● **Records**

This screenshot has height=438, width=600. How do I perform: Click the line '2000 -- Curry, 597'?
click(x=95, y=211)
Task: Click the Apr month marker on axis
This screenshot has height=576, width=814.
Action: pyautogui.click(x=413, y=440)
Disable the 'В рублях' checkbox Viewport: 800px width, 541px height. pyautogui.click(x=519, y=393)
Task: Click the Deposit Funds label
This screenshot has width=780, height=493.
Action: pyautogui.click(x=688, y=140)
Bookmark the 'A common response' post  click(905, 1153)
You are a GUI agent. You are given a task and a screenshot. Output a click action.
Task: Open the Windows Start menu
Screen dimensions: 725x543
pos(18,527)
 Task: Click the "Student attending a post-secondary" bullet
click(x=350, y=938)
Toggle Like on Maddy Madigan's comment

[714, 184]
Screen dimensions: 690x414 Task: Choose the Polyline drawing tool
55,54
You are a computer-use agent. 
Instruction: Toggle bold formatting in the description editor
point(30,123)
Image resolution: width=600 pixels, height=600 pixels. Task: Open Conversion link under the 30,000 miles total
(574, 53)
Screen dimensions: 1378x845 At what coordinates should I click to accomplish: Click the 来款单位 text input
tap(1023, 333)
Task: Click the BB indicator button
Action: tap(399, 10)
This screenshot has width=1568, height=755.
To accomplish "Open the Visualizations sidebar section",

● **Task requirements**
Nothing but the lines from the one with "Bookmark the 'A" through the last line of the records above should be retyped, and those word for word.

● **Solution to this exercise**
Bookmark the 'A common response' post  click(905, 1153)
You are a GUI agent. You are given a task and a screenshot. Output a click action.
Task: Open the Windows Start menu
Screen dimensions: 725x543
pos(18,527)
 Task: Click the "Student attending a post-secondary" bullet
click(x=350, y=938)
Toggle Like on Maddy Madigan's comment

[714, 184]
Screen dimensions: 690x414 Task: Choose the Polyline drawing tool
55,54
You are a computer-use agent. 
Instruction: Toggle bold formatting in the description editor
point(30,123)
Image resolution: width=600 pixels, height=600 pixels. Task: Open Conversion link under the 30,000 miles total
(574, 53)
Screen dimensions: 1378x845 At what coordinates should I click to accomplish: Click the 来款单位 text input
tap(1023, 333)
Task: Click the BB indicator button
Action: tap(399, 10)
This screenshot has width=1568, height=755.
To accomplish "Open the Visualizations sidebar section",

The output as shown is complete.